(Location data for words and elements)
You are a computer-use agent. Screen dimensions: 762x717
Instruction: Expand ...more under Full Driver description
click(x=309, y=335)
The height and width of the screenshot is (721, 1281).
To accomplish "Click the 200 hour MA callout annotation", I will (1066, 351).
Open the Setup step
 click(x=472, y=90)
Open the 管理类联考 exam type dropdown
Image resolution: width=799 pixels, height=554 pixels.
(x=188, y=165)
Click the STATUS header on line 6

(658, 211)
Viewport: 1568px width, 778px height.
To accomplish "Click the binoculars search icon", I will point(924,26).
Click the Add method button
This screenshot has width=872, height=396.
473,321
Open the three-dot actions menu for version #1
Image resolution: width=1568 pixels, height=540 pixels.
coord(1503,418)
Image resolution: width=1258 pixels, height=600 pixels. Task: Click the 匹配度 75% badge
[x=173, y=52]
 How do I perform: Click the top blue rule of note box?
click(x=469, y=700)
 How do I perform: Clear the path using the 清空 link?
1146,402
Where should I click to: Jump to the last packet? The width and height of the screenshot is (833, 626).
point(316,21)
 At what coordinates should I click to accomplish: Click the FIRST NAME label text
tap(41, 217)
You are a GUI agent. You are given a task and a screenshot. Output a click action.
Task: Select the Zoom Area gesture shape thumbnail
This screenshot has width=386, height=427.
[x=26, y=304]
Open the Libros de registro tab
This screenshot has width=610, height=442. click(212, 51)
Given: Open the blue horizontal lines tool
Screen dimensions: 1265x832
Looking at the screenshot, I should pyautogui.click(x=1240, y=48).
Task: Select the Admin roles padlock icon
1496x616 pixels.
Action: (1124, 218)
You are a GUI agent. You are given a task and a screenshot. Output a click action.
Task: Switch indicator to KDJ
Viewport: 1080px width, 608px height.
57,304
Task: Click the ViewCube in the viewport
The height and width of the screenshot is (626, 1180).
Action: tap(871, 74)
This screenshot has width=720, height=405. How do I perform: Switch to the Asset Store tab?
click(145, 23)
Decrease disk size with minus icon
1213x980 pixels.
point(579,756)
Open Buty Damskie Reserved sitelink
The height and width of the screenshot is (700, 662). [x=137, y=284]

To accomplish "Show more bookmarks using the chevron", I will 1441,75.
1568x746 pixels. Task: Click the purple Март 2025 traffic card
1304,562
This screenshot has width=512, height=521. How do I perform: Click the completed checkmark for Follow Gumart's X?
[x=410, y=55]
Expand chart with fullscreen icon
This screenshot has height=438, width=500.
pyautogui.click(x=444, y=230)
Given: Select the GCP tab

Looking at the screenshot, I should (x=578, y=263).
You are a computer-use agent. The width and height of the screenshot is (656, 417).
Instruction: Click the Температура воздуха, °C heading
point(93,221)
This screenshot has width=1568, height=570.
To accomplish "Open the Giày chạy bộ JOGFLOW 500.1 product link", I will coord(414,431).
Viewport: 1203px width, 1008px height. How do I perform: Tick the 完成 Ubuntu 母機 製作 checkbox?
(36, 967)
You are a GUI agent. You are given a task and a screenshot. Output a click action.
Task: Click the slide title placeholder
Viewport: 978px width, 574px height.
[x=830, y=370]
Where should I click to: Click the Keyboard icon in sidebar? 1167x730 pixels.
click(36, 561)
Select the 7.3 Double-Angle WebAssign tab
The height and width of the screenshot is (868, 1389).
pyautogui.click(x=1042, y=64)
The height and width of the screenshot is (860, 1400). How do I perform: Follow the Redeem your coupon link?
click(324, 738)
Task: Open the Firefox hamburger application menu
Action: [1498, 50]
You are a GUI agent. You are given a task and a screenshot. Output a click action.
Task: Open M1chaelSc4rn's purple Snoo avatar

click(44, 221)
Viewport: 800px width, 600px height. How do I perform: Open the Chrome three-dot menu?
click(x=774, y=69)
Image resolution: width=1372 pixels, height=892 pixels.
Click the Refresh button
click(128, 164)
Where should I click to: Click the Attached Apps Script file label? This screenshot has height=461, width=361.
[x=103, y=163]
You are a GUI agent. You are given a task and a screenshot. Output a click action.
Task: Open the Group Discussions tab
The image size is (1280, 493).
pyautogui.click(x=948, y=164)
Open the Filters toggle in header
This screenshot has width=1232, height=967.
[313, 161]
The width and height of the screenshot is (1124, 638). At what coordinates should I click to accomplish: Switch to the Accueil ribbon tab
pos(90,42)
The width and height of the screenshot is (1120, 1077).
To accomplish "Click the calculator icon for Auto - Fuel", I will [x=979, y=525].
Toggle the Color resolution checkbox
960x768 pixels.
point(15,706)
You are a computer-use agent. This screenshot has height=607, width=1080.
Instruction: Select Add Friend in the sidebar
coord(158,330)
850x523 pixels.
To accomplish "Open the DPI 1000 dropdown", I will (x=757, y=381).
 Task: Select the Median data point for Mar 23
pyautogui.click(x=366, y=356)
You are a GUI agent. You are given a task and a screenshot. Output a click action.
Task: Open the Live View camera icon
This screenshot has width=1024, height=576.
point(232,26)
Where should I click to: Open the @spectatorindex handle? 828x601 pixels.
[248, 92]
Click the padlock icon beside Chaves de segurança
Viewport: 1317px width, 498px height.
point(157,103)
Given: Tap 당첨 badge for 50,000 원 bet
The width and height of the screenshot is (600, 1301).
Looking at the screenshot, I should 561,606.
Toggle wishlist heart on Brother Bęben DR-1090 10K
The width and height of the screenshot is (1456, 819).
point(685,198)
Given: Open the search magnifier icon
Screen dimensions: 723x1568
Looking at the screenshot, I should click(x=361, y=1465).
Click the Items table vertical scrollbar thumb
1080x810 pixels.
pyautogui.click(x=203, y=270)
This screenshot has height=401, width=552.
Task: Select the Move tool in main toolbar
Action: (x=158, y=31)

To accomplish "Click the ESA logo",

GOAL -
Copy every line above that contains the string "purple". Treat case as significant.

THE REPLY -
1568x746 pixels. Task: Click the purple Март 2025 traffic card
Task: Open M1chaelSc4rn's purple Snoo avatar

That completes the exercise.